The craftsman takes small pieces of colored glass and creates a story, an image, a work of art by arranging the glass into designs or pictures, bordered and secured by strips of lead or copper. Sometimes additional details are painted. The artist doesn't just start putting glass into random places. He or she has an idea in mind, a story that the window must tell. In addition to artistic skills, the artist must design it in such a way that it can be a chapter in a story with other windows in the same room and also hold up to wind and rain and cold--as functional as it is beautiful as a window.
I have seen incredible stained glass from the Notre Dame in Paris to the stunning contemporary design at FBC Huntsville, Alabama. In Europe, many stained glass windows remain and it is fair to say that they are examples of a major art form from the medieval period. Interestingly, they do not serve very well as windows as it is difficult to see out. However, they manipulate light in such a way as to create beauty regardless of which side of the window one is standing.
So what? It occurred to me that the various parts of the Christmas story are independent in a way, yet the pieces need to come together in just the right way to tell the story of Jesus’ birth and why it is significant to us. Three of the gospel writers viewed the nativity through their own lens. The Gospel According to Mark has no story of Jesus's birth. Instead, Mark's story begins by describing Jesus's adult life, introducing it with the words, “The beginning of the good news of Jesus Christ, the Son of God” (1:1).
Mark does tell of John the Baptist, who predicts the coming of a man more powerful than himself. And each adds details that the others leave out. We need all of the writers, all of the stories to bring together the intent of God the Father in sending His son to us as a baby, to grow into a man and to be the sacrifice for our sin and brokenness.

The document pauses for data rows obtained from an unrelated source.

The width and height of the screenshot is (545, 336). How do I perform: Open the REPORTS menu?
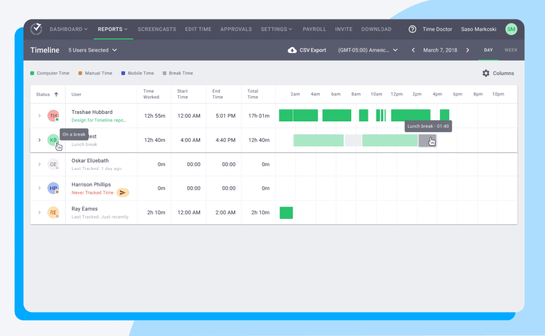coord(110,29)
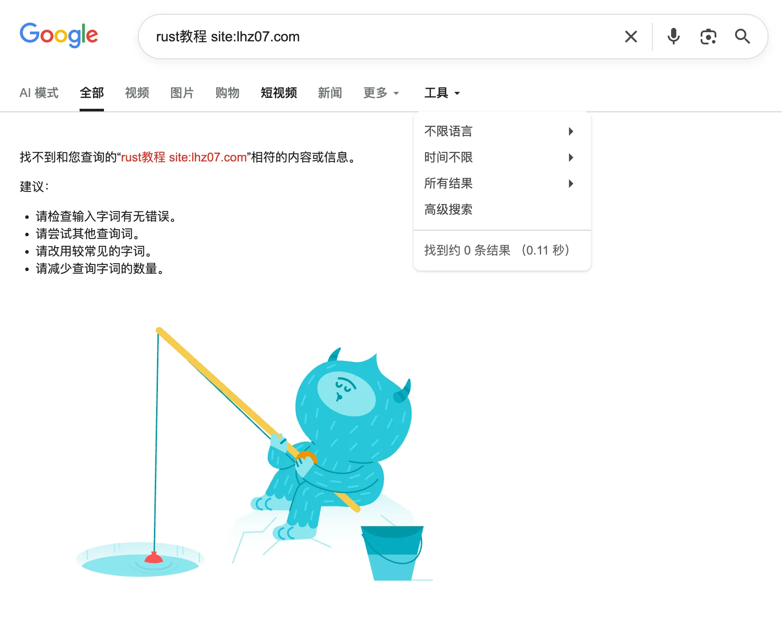Collapse the 工具 dropdown menu
Image resolution: width=782 pixels, height=630 pixels.
442,93
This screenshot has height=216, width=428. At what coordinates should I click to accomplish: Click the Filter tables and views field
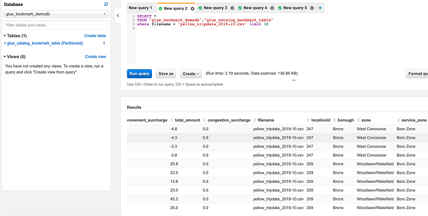(x=56, y=25)
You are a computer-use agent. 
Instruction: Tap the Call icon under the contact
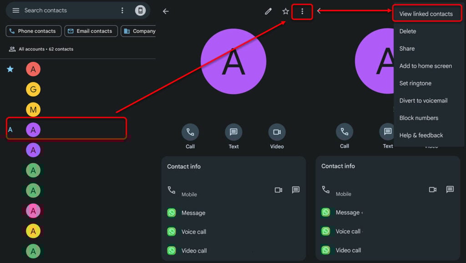pos(190,133)
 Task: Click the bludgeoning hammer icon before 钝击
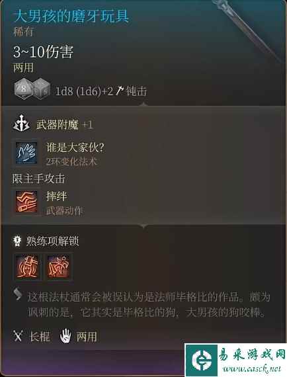[x=120, y=91]
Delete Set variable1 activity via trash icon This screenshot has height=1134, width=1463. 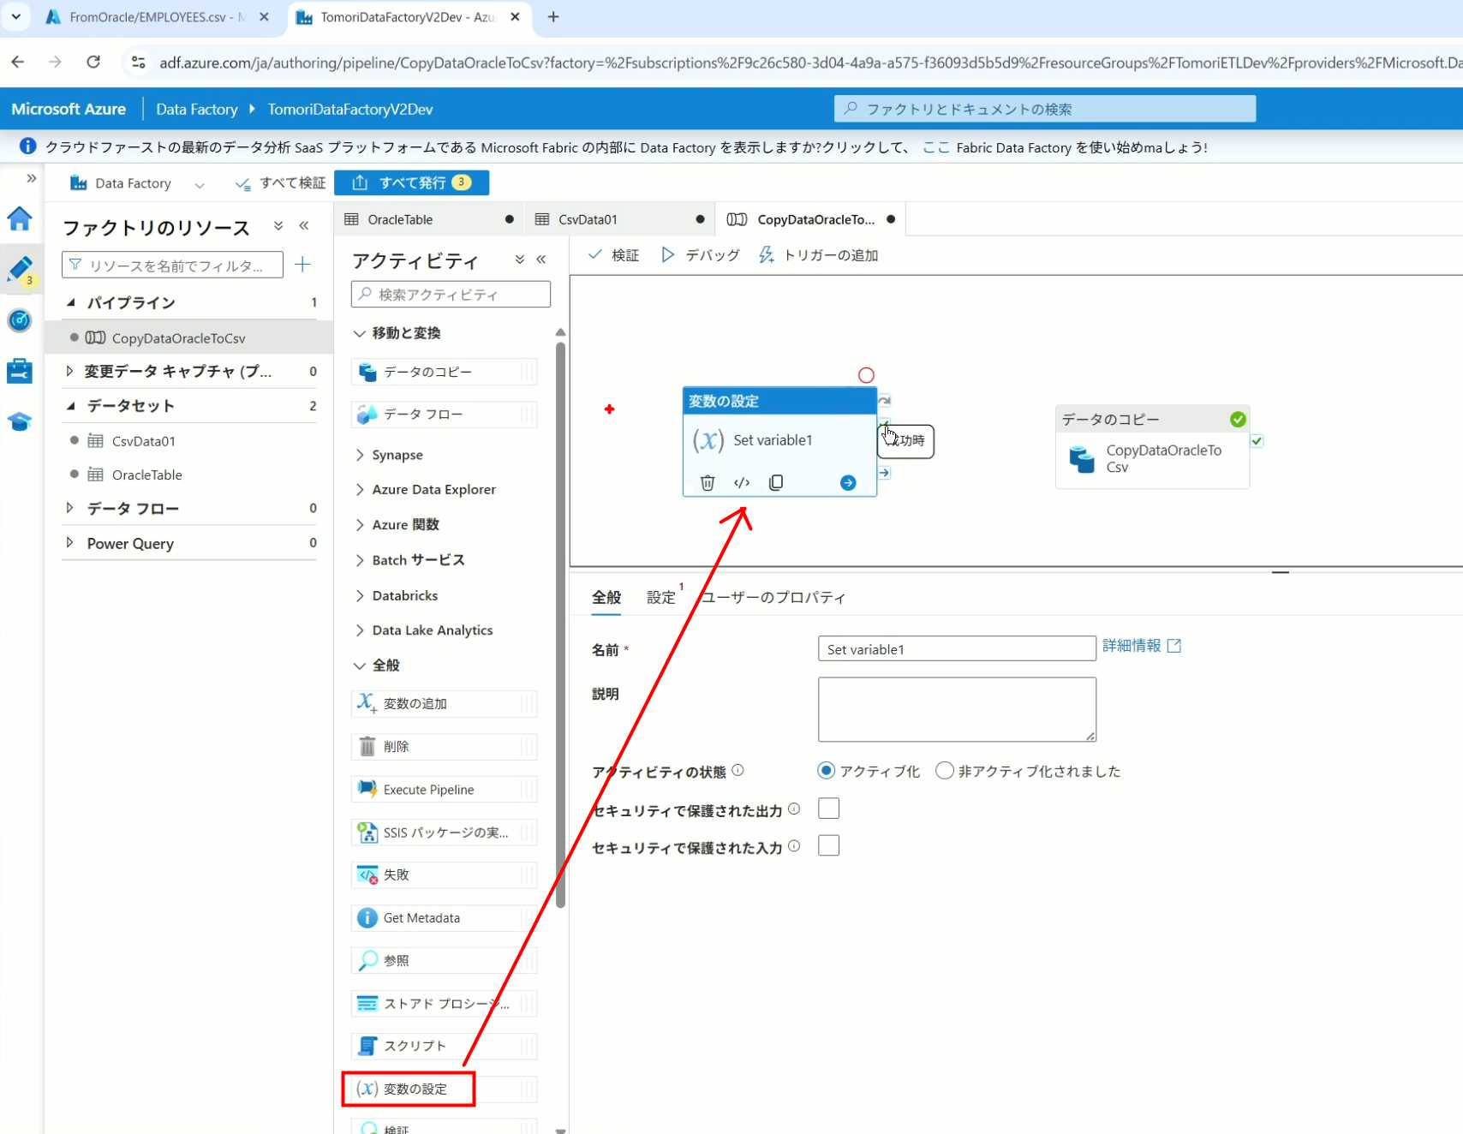708,483
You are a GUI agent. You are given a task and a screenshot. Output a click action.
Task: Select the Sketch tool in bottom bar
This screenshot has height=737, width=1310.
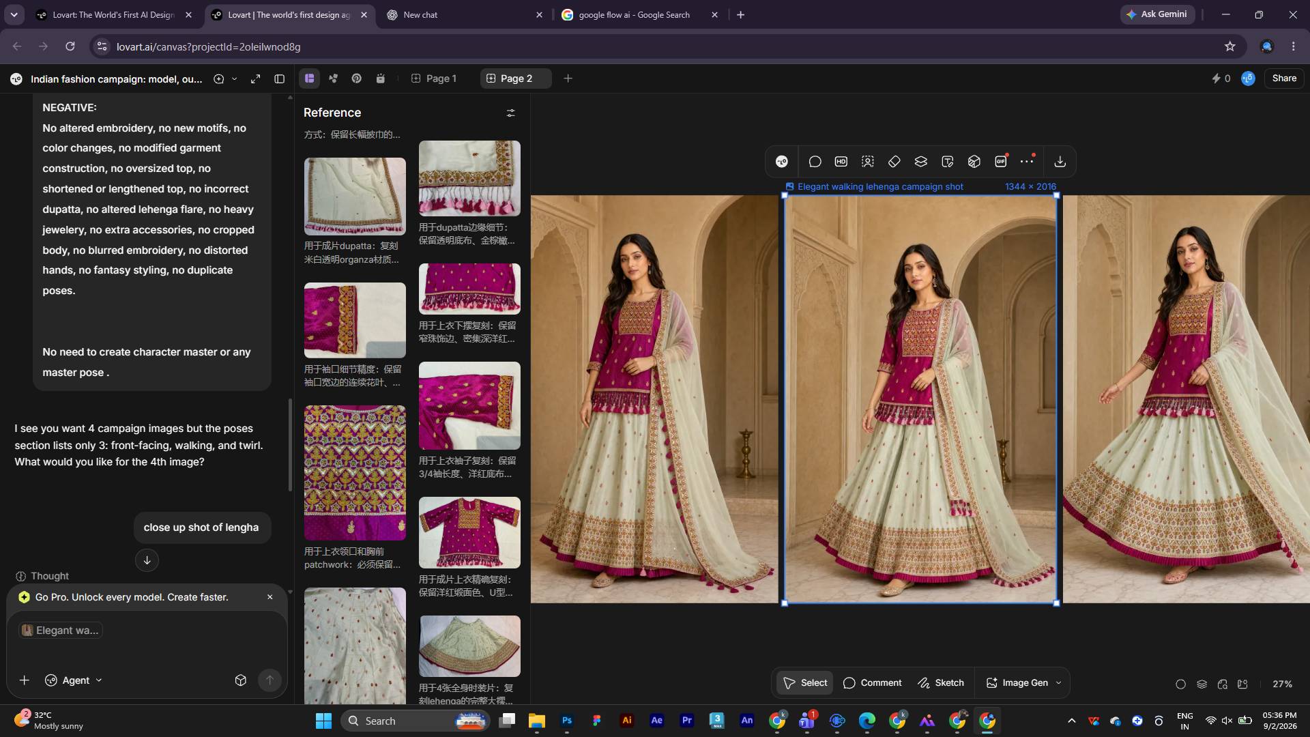click(x=941, y=683)
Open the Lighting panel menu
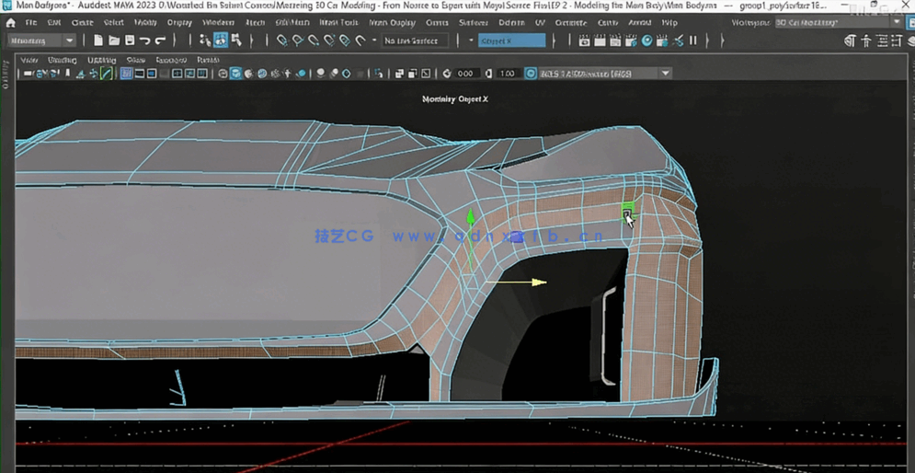915x473 pixels. [102, 60]
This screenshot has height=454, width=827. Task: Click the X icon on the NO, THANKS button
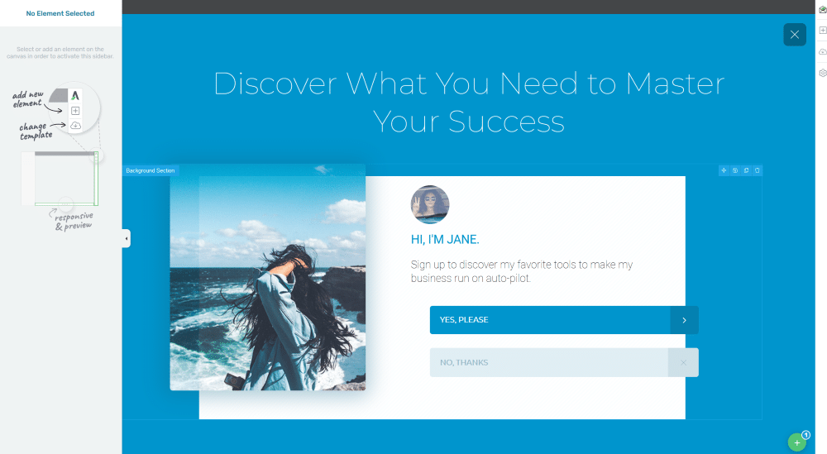(683, 362)
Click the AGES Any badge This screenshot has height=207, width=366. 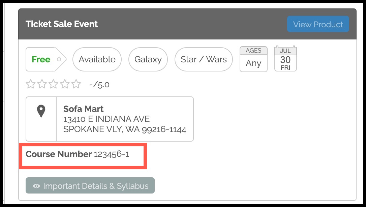click(253, 59)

Only two of the four canonical gospels, Matthew (Matthew 1:18-25) and Luke (Luke 2:1-7), offer narratives regarding the birth of Jesus. Of these two, only Luke offers the details of Jesus' birth in Bethlehem. John’s gospel starts at the beginning of the universe, telling us that the birth of Jesus was part of God’s design for mankind from the start.
From the original idea for the Christmas series: The music of Christmas is always memorable in church. At DBC, this year, the combined choirs and orchestra will present “The Symphony of Christmas” on Christmas Eve. The five songs in the piece provide the background and the storyline for the series. The titles come from the movements in the music. Each of the messages is a component of the story–an individual piece of stained glass to go into the window that allows us to see the whole story.
Oh and by the way, I love a saying about perspective: “When you look at a window, you see fly specks, tiny cracks, and the accumulated dust and dirt. When you look through a window, you see the world that God made and challenged us to love.”
The point of the series is to look at the beautiful window that God has given us in the story of Jesus coming to earth to live and die so that people can be forgiven from sin. Then we look through the window at a world desperately in need of that message.